Mas este ponto não altera a questão principal. O papel da inelutabilidade e dos contrafactuais no argumento de Walzer envolve uma confusão a respeito daquilo em que os teóricos do capitalismo racial estão engajados. Suponha-se que estamos tentando entender por que um edifício retém determinada quantidade de calor. Entre as coisas que gostaríamos de saber, está a de qual o material do edifício e de como estão organizados seus vários elementos. Não seria relevante saber se os arquitetos poderiam ter tomado decisões diferentes na disposição dos cômodos ou se diferentes materiais poderiam ter sido selecionados.

Exatamente da mesma maneira, os teóricos do capitalismo racial não estão interessados em saber quais as características que o capitalismo poderia ter tido em algum mundo hipotético.
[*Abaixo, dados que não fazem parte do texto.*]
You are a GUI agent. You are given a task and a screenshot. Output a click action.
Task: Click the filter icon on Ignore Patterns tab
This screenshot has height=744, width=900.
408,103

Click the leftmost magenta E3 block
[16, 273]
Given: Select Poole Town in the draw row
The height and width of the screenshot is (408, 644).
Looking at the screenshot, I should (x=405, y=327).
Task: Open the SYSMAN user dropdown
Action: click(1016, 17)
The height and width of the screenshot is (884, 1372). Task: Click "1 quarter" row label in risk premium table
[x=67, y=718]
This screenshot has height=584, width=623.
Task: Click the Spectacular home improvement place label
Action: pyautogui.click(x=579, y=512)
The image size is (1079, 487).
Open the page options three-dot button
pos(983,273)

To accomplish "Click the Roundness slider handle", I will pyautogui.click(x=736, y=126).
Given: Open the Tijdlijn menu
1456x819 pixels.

Descrevem-no com base nos traços que ele de fato tem — não sendo importante se esses traços foram contingentes, se baseados nas idiossincrasias das pessoas e dos processos que o produziram, ou se teriam se mantido no caso de alguma hipótese contrafactual ter prevalecido. Tal como foi formulado, o tipo de resposta tentado por Walzer levanta questões diferentes daquelas que os teóricos do capitalismo racial procuram responder.

Obviamente, toda essa teorização não se destina apenas a descrever o mundo, mas também a ajudar na sua transformação. E aqui seria possível pensar que os contrafactuais têm relevância: alguém poderia hipoteticamente construir um sistema de produção e de exploração do trabalho que não fosse organizado em torno do racismo, ou um sistema feudal em que todos os senhores fossem brancos e os servos, negros. Mas o foco da teorização sobre o capitalismo racial é sustentar que o sistema atual, contra o qual lutamos, não se assemelha a nenhuma dessas construções hipotéticas: é um sistema em que racismo e capitalismo sustentam-se mutuamente.